We took a lot of very beautiful photos. Here are a few highlights. This image shows the tips of two flax cells overlapping. You can see it in the upper-most edge of the large central bundle, just to the right of the less-in-focus strand that’s crossing diagonally in the left hand corner. Those two greyish-colored pointy tips are the ends of two fiber cells.

retted and broken flax cell ends overlap

The granular purplish area just to the right of the overlapping cell ends shows that part of the structure of the fiber there is hollow. The black circles are air bubbles. Beautiful but irrelevant.

This image shows cotton fibers for comparison. Cotton fibers are flat and ribbon-like in structure, and they twist, whereas flax fibers are rounded or tubular.

cotton 2

There is some twist in the structure of flax fibers, also. The image below shows this twisting (in a greenish color in the thin strand in the center). One important thing I learned on Thursday is that the flax fibers we use for spinning and weaving are not the fibers from the circulatory system of the plant (xylem and phloem), which I had previously believed. In fact, they are the structures that give the plant strength and rigidity. They are associated with the vascular cells but are different.

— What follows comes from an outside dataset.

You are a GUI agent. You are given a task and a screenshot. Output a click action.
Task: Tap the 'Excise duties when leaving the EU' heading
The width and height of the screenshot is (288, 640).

retted and broken flax twist

The two images below show strick fibers (fully processed and ready to spin) from the Zinzendorf brothers in Pennsylvania. The flax was grown and processed on their farm. In the top photo, the center-most green, translucent strand shows the horizontal bars that are typical of flax fibers. In the upper left hand corner you can also see some brown decayed plant matter that is still sticking to the fibers. Click on the images to see a larger view.

brother johannes strick

brother johannes strick 2

On the slide below we used a stain that shows lignin (the woody material that makes the fibers strong and rigid) in blue and pectin (the starchy glue that holds cells together) in pink. This is a piece of water-retted flax fiber. In the process of water retting, bacteria consume the pectins and allow the fibers inside the plant stalk to separate from the woody core and the outside “skin” of the stalk. If you let the retting continue until all the pectins are eaten, then the individual cells separate also, and you don’t get long fibers to spin. You just get a hairy mess. So, since these fibers are still holding together, there is still pectin present. We think the blue made the pink hard to see. You can see the tubular structure of the flax fibers and the horizontal bars very clearly.

stained retted flax

The photos below show pale pink madder-dyed 40/2 linen. I used alum acetate for the mordant. I was amazed at how the color sticks to the fibers in clumps. I wonder if yarns with a darker color would show the color adhering more evenly.

madder dyed linen yarn1

This photo shows some strands of undyed fiber next to the dyed fibers. I wonder if these were on the inside of the yarn and came free when I teased apart the snippet of yarn to put on the slide.

undyed strand

Who knows what is going on here, but whatever it is, it doesn’t look good. That little nugget of color is about to get away.

madder clump

Hopefully we will have a chance in future to look at cross sections of the plant stalks at different points in their growth, to see how the fiber bundles develop. Science is fun!